Théâtre Marni’s request encouraged them to try again. Klein came up with the idea to cover Holiday. “I’m not in love with modern jazz,” she says. “It’s often too contrived and too intellectual. I prefer music that evokes emotions. I really love the jazz that was born right after the blues, the music from the swing era. That’s why I proposed Billie Holiday.”
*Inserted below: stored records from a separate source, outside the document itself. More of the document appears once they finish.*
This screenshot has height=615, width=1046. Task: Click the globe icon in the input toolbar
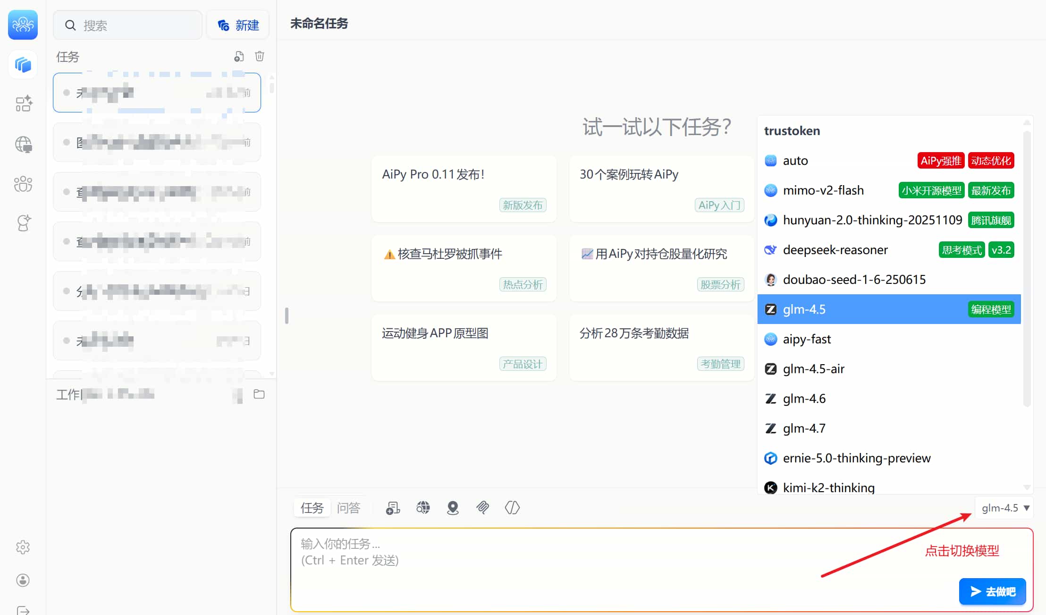423,508
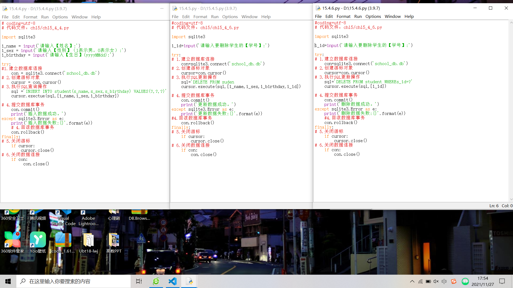Toggle the 中 input language indicator
Screen dimensions: 513x288
444,281
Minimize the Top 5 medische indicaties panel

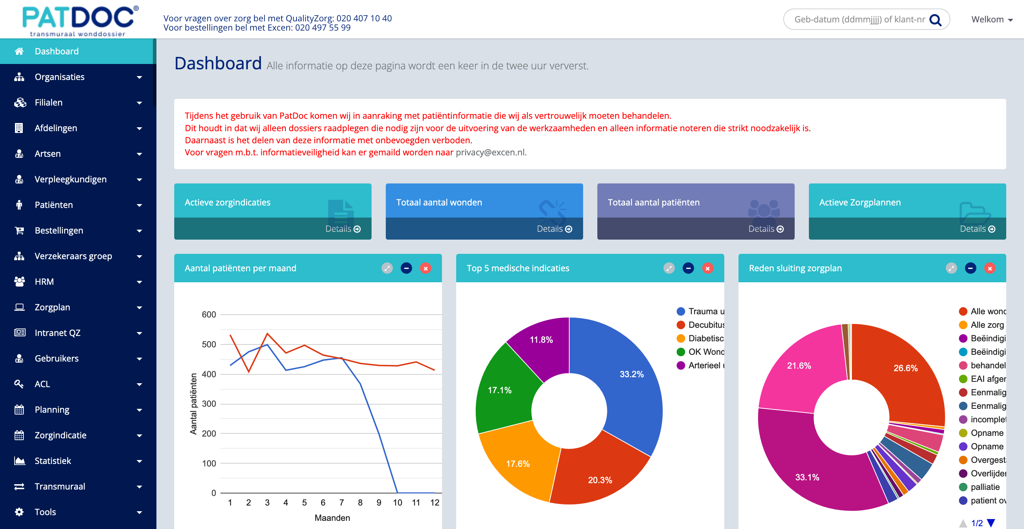pos(688,268)
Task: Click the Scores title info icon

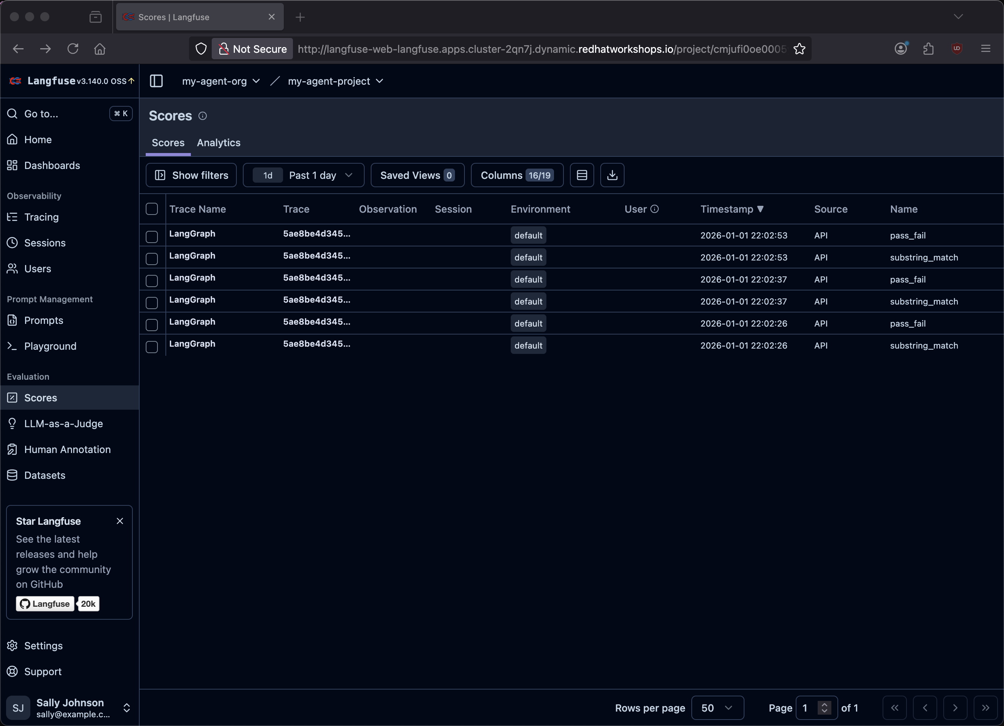Action: 202,116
Dani Sings Billie shows it was the right decision. Klein, however, chose not to focus on the darker side of Holiday’s repertoire because it has been highlighted so often. “That’s why we do the songs that sound more optimistic,” La Rocca explains. “And there are plenty of them. People tend to forget that she was a cheerful woman who had a lot of fun with her piano player.”
A couple of hot tomatoes
“The world is a dark place these days,” Klein adds. “Optimism has dwindled, and the future looks ominous. I didn’t want to add to that. And then those songs in which the woman is the victim of an abusive man, who she keeps on loving anyway: been there, done that. I prefer ‘A Fine Romance’ with its line ‘We should be like a couple of hot tomatoes. But you’re as cold as yesterday’s mashed potatoes.’ It makes me laugh.”
Klein and La Rocca were very satisfied with their concert at Théâtre Marni. “Don’t ask me why or how, but there was magic in the air,” Klein says. “So we decided to release the batch of songs that we had rehearsed. At least for us, it’s sheer luck that the album coincides with the centenary of Billie Holiday’s birth. Maybe the record company had thought about it.”
They won’t say yet if there will be a follow-up to Dani Sings Billie. It all depends on how successful the album will be. But they certainly would love to play together some more in the future. The 6th December 2014 Dani Klein & Sal La Rocca Quartet show at Ancienne Belgique in Brussels was sold out.